All three starting quarterback contenders — Walsh, junior Clint Chelf and true freshman Wes Lunt — alternated between running the first-team and second-team offense during the scrimmage.

And it doesn’t appear we’re any closer to Gundy naming a starter, though he maintains he would like to by the end of spring practice.

“Not one of the three quarterbacks played any better than the other,” Gundy said. “One, because they played very average. And two, because the defense controlled the scrimmage. That’s really what happened.

“Just standing there watching … nobody did anything to impress me. Part of it was self-inflicted, and part of it wasn’t.”

Here are some other comments from Gundy following the scrimmage.

On the rest of the offense’s performance:

“The running backs ran well. There just really wasn’t anywhere for them to go. Tracy Moore played well. Josh Stewart didn’t touch the ball very much. (Torrance) Carr made a couple catches. Blake Jackson realized it wasn’t junior college. Things like that. Typical things.”

On Lyndell Johnson’s interception return for a touchdown:

“Him and Joe Mitchell and Shaun (Lewis) and Alex (Elkins) and those guys are range-y and long, and that’s exciting for me. That (play) looked like what you see in the NFL. (Johnson’s) not an NFL player, I’m not saying that. But when he took off running, nobody was going to catch him. He’s taking two steps every five yards. He gained about 3 1/2 yards a step. That’s an encouraging and exciting thing for me, because in order for us to maintain a high level of play here for a number of years, we have to play like that on defense, and then we have to get our offense up and going.”

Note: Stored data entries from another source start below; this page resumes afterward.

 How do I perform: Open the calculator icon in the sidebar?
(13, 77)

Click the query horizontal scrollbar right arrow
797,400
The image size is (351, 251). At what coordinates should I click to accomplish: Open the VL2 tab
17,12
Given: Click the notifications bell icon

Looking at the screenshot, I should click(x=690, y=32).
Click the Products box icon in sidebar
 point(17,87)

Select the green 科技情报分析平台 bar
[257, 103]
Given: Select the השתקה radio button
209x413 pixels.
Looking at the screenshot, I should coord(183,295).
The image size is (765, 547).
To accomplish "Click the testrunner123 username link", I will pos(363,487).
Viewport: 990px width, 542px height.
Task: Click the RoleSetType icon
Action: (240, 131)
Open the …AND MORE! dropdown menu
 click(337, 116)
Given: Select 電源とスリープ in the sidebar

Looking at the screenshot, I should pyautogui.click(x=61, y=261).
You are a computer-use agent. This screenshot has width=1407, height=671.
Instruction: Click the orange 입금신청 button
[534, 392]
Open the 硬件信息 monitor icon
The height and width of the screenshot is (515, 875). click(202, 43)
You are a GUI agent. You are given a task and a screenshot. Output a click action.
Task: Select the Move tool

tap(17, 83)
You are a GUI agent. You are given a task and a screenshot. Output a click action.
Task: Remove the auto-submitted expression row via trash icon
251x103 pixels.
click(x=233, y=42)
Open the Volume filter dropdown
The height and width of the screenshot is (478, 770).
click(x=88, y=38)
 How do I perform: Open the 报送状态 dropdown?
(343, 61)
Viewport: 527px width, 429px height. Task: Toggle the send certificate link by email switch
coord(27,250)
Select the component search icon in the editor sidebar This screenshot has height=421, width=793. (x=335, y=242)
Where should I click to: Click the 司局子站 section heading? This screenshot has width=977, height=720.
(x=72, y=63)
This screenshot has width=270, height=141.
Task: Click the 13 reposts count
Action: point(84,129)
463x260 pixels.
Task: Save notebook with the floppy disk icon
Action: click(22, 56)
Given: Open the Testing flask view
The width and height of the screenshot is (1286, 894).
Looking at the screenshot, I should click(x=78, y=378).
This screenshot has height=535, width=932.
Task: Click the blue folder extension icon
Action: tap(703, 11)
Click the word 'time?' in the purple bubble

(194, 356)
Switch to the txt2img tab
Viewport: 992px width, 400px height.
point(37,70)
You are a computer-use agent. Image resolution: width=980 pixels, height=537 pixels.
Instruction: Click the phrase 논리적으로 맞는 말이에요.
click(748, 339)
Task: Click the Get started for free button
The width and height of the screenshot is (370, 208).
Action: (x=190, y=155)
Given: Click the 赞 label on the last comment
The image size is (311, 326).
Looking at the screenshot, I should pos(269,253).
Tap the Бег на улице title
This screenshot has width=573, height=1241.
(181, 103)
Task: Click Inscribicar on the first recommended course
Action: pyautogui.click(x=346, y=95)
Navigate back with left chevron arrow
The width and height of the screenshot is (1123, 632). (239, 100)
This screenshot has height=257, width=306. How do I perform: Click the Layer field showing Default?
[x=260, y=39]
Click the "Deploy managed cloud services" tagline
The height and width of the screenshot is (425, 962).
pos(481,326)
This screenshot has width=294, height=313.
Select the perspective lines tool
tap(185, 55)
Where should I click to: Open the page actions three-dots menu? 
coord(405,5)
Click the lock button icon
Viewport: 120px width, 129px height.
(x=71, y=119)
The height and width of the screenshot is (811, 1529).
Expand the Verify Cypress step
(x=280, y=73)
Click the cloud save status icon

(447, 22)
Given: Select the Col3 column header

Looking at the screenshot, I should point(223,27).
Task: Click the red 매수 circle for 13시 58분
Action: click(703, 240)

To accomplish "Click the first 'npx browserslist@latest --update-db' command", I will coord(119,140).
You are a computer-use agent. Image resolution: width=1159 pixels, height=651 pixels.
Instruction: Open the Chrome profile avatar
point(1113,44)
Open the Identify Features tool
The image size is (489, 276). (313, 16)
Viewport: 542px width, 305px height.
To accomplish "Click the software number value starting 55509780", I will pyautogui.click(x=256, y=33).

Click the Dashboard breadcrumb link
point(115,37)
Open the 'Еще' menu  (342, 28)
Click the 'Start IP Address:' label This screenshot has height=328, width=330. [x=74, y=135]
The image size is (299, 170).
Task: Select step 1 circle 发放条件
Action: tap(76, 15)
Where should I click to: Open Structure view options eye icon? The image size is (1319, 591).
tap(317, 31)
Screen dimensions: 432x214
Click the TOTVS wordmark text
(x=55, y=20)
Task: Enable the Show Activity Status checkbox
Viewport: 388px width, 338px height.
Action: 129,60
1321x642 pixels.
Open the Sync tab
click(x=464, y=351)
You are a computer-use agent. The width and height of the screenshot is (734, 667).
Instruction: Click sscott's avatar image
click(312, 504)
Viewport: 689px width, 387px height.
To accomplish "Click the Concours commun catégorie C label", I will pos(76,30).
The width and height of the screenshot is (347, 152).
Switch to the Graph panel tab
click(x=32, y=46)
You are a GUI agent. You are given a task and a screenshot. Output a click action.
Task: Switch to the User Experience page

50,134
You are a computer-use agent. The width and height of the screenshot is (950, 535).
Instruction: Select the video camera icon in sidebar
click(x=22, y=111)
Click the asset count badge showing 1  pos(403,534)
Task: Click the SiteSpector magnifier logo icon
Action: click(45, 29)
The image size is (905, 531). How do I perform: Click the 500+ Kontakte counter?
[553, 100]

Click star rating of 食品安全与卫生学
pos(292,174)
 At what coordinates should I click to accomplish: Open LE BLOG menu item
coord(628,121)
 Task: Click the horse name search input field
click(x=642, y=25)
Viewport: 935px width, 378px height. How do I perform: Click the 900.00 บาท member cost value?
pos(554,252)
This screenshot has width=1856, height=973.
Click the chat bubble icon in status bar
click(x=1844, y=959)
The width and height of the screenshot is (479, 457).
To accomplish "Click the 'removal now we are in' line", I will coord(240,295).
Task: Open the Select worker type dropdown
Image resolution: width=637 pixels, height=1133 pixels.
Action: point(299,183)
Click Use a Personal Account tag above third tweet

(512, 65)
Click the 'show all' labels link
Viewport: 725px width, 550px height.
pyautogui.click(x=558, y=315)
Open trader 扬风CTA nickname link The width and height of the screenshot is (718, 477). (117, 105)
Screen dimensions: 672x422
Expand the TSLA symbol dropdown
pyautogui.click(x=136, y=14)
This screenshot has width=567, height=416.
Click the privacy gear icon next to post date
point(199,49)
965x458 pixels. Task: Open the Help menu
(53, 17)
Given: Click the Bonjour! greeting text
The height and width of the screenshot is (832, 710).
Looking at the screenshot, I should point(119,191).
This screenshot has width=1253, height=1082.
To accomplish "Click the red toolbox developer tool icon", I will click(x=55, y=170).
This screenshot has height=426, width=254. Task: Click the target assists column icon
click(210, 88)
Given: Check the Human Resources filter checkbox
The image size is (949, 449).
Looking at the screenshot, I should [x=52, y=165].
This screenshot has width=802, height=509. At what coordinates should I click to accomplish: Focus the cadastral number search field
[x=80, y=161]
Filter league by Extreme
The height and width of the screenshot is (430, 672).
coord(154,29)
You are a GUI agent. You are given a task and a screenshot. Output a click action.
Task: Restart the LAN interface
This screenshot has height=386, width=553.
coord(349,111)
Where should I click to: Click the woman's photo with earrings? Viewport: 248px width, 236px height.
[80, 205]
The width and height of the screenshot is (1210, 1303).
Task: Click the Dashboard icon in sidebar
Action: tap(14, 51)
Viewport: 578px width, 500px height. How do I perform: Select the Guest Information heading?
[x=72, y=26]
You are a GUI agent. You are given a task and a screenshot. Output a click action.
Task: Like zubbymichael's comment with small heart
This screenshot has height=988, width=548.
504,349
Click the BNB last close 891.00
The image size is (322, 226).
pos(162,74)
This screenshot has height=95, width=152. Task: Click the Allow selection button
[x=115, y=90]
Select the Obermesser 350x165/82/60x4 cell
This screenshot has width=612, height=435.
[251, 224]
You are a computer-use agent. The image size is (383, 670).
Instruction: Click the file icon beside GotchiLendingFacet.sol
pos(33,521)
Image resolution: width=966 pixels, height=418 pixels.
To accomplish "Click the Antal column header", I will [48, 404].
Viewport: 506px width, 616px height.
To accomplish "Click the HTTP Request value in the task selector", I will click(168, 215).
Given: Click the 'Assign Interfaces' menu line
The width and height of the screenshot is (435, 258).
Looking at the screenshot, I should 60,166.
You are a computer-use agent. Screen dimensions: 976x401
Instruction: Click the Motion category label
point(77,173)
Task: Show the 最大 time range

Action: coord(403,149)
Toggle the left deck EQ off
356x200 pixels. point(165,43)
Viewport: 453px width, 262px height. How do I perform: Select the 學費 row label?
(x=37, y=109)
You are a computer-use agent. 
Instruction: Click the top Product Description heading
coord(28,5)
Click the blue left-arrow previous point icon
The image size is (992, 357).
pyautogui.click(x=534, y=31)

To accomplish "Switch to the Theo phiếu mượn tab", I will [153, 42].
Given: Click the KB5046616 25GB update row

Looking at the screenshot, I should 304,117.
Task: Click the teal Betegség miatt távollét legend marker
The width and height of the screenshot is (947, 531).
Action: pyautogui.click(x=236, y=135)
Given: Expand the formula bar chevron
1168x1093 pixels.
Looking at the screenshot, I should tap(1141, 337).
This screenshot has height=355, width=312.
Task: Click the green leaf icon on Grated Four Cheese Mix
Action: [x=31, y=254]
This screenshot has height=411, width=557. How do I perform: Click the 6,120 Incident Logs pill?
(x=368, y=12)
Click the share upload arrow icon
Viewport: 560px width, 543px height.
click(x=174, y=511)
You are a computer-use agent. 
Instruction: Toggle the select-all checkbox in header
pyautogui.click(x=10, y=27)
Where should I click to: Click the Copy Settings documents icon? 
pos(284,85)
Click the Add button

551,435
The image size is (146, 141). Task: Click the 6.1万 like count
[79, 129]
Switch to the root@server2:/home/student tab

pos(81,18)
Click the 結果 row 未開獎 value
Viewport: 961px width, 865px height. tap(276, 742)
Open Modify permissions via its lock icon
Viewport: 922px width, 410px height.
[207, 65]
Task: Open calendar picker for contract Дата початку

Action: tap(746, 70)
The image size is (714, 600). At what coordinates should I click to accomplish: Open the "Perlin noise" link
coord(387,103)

On if he’s discouraged that not one of the three starting quarterback contenders has distanced himself from the other two with 10 spring practices completed:

“I didn’t really expect them to. The second part of what’s happening out here is we’ve gone through some practices out here in the spring with (Brandon) Weeden and not scored. They’ve seen this for 10 (sessions) now and they know the offensive line calls. That’s not an excuse, but it’s going to be slower, and then it’s going to be even (slower) because (the quarterbacks) don’t have experience. Am I discouraged? No. Do I wish we would have played better on offense? Yes. We won’t change our (quarterback) reps for Wednesday’s practice, but we just have to keep going. Ultimately, at the end of the spring, I would like to name a starting quarterback.”

On the saying that if you have three quarterbacks, you really don’t have one:

“I think there’s some truth to that, (but) not now. Honestly, our quarterbacks need to train all summer and then 29 practices in the fall. We don’t have anybody that can just call it off. They need a lot of work. But when it comes time to play, we’ll have somebody ready. And then all the other areas that we’ve talked about need to help those guys along. … They’re a little more vulnerable at this stage and at this point than what we would normally be, because we’re just opening the (playbook) up and letting them play. Let them make all their mistakes and correct them.

On Wes Lunt’s development:

“He’s doing fine. He made some plays out here today. And what you have to remember is he’s supposed to be getting out (of his senior year of high school) at 11:30 a.m. and going to hang out with some girl and going to baseball practice or something. And he’s out here trying to figure all this out. He’s pretty far along for a guy that’s not been out here very long. He’ll be better next week than he is now. I think the summer’s huge for him. The development that he gets — the three or four months that he’ll in the weight room and then the reps that he’ll get out here mentally. You’ll see a considerable development with him, just from understanding what’s going on. He doesn’t throw with enough velocity on the ball at times right now. Part of that is because he can’t formulate and think fast enough to know where to go, so he’s just hesitant.